I am standing behind the painted yellow strip in congruence with Metro guidelines when the train screeches to its tinny halt at the station, hands in pockets, head lowered slightly as though eschewing my somatic obligations to the world. Each traveller gets into a different carriage where they are enveloped by a new set of bodies and voices. ‘Oscar is Mike. E.T.A. 5 minutes tops.’ ‘Roger that, Dickless.’ Walking through the open doorway into the throbbing mass of vibe and fun I immediately take note of that perennial summer party smell; perfumes interloping with colognes, perspiration and cigarette ash tossed in for good measure; marijuana is a strictly outdoors affair. The attendees are entirely collegiate and they appear effortlessly cool while simultaneously attempting (some successfully, others oafishly) to be recognized as intelligently elite or distinguished. It’s as though they’re the love-children of like a jock-type and a geek, which, after exchanging carnal knowledge,
have miraculously mothered and fathered that personae we like to price-tag pretentious. But I don’t mind. Everybody seems a snob to somebody else in one way or another, right from the apex all the ways down to the nadir of the socializing food chain. So chomp chomp chomp you might say. I’ve forgotten whose birthday we are supposed to be celebrating. There are certain girls who dance like smoke out of a candle and there are certain boys who dance like retarded apes. I move past them and step out into the yard where I see Dominic who reaches an arm out as a gesture to come and talk. He hands me a warm Carlton and turns me away from the circle of conversation he’d been involved in. ‘So what do you think?’ ‘Your breath stinks.’ ‘About the trains.’ ‘It’s not clever if that’s what you’re asking.’ ‘Cynic,’ he says.
‘Idiot,’ I say. We turn back to the annular congregation of twenty-somethings and engage in the happy chatter. Dom and I tell jokes to avoid being caught with nothing to say. I take a moment to study the wider social area, a kind of innocent voyeurism, asexual. There is an anemic-looking man at my seven o’clock, joint ajut from his thin white lips. There are a couple of girls across the garden, sitting in deck chairs, leaning forward and toward each other, knees tightly abreast, their bodies together forming a sort of goblet shape, and talking rapidly at each other.
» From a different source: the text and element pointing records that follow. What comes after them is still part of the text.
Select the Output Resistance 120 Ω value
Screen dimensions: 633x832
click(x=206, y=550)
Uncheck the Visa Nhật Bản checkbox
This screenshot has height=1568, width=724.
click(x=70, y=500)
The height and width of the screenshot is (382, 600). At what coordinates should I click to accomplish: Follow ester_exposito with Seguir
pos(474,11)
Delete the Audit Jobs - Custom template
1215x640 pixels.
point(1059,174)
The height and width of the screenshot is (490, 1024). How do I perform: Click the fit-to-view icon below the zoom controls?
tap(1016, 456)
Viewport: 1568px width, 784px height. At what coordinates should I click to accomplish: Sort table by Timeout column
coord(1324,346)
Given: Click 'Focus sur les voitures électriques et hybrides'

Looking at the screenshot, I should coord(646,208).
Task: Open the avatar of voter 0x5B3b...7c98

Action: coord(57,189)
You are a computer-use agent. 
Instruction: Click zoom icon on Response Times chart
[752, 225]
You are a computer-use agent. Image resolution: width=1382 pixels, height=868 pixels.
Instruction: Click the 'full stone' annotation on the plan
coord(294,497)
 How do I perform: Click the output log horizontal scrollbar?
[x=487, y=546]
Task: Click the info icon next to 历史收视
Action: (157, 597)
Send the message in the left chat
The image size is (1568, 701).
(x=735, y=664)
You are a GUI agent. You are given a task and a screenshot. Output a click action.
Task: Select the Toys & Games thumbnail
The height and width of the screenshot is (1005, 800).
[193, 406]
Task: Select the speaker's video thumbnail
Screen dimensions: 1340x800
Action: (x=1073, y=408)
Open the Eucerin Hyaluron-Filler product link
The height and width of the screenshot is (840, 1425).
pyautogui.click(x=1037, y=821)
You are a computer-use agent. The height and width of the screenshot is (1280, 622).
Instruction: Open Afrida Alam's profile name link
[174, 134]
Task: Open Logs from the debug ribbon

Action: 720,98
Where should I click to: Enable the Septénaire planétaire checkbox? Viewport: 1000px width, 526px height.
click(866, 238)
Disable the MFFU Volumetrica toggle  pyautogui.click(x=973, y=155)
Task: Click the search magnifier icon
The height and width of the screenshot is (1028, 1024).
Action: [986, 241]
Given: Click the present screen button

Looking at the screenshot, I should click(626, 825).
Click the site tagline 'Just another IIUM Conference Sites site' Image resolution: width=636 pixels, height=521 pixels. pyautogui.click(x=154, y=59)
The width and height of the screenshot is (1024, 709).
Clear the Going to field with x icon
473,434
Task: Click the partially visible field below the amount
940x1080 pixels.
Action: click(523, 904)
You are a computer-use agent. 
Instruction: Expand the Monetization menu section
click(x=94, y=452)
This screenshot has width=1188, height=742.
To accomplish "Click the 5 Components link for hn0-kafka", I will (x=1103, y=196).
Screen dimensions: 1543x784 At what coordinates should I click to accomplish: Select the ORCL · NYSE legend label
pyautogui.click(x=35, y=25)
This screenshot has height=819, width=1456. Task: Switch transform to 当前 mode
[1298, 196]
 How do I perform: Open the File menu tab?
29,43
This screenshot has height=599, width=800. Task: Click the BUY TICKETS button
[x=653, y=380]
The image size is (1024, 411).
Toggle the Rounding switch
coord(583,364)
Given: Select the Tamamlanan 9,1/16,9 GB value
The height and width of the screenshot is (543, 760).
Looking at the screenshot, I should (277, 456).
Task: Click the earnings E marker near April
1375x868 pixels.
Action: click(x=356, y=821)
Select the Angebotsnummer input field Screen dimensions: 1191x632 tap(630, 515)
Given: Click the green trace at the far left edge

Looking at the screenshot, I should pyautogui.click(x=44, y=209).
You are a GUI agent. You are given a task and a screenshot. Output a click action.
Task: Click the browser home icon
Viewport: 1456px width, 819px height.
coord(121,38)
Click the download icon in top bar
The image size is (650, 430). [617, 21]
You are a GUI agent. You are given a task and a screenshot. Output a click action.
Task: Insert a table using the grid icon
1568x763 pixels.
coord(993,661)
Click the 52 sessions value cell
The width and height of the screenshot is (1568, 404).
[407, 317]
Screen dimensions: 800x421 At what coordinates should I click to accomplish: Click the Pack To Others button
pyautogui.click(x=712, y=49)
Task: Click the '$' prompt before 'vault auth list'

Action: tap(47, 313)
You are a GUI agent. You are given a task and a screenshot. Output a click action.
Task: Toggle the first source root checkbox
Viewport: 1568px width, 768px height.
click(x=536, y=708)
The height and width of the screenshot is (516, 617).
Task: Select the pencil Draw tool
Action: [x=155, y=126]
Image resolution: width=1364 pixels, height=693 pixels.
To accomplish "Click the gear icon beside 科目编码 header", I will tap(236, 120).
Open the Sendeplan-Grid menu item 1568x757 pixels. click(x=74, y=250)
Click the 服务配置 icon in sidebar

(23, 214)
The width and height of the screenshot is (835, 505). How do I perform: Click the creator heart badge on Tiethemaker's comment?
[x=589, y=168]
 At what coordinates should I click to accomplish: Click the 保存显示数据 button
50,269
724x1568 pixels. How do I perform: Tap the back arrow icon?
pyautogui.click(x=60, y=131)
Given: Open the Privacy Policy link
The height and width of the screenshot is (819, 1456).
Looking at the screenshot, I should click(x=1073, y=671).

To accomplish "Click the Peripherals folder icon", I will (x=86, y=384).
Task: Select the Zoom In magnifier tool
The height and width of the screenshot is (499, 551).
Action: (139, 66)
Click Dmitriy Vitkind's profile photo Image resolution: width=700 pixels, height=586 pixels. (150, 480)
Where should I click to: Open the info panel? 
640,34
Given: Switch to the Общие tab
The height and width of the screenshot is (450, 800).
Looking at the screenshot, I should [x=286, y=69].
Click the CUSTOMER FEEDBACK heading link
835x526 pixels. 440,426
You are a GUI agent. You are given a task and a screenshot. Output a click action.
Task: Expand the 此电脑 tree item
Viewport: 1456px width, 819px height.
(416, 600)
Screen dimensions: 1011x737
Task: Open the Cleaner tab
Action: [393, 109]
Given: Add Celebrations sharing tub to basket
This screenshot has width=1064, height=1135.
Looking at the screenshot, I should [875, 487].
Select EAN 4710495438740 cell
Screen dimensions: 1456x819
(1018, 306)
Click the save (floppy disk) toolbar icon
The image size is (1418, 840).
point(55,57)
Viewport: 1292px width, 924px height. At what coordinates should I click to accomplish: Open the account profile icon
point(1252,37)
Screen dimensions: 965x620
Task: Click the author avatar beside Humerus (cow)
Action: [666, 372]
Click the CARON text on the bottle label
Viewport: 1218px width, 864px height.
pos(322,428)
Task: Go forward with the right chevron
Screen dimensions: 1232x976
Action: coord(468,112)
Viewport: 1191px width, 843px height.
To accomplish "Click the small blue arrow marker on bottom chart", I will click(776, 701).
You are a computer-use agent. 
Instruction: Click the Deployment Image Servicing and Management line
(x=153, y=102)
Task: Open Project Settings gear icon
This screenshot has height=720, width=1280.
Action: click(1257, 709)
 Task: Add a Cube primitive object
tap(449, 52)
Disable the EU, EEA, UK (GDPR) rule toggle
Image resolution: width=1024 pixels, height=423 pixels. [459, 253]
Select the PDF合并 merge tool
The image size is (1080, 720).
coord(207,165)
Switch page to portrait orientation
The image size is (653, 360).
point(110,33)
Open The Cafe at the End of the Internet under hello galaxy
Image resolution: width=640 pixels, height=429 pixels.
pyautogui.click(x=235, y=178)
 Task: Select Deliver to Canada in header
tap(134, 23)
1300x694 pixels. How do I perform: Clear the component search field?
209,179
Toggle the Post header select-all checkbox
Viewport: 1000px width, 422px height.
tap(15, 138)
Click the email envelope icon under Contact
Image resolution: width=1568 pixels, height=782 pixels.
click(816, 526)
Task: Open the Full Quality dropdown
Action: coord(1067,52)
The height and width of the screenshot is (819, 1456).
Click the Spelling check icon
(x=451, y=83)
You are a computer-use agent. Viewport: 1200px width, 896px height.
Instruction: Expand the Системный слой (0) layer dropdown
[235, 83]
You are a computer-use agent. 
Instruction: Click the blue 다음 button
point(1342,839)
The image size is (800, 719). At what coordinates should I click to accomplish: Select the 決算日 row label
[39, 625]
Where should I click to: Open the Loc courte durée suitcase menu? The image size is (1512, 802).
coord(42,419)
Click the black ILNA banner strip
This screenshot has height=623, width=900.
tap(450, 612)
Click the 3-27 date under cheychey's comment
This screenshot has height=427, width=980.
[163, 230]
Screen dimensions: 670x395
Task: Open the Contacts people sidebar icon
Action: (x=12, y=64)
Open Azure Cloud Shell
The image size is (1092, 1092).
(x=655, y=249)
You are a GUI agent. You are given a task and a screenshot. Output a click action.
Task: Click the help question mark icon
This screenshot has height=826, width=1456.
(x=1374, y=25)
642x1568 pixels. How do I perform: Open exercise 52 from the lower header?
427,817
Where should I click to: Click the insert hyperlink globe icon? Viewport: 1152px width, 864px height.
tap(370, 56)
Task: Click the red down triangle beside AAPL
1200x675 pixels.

The girl on the left, Gracie Kemp or Kent maybe, is someone I’ve seen at other such shindigs and had occasional discussions with, usually by accident or happenstance, due to some imbalance of conventional friendship groups; that is to say, she is a friend of a friend and every time we’ve spoken it has been out of necessity and not choice even though we both quietly enjoy each others company. I think I could probably fall in love with her someday if I needed to.
She notices me staring and cocks her head a little to her left, smiles beautifully and projects a tiny wave from her fingers. I smile back; lips pursed tight, with a slight bob of the head and sip the warm beer, standing here in this yard, this human body, like being okay with not really feeling okay at all.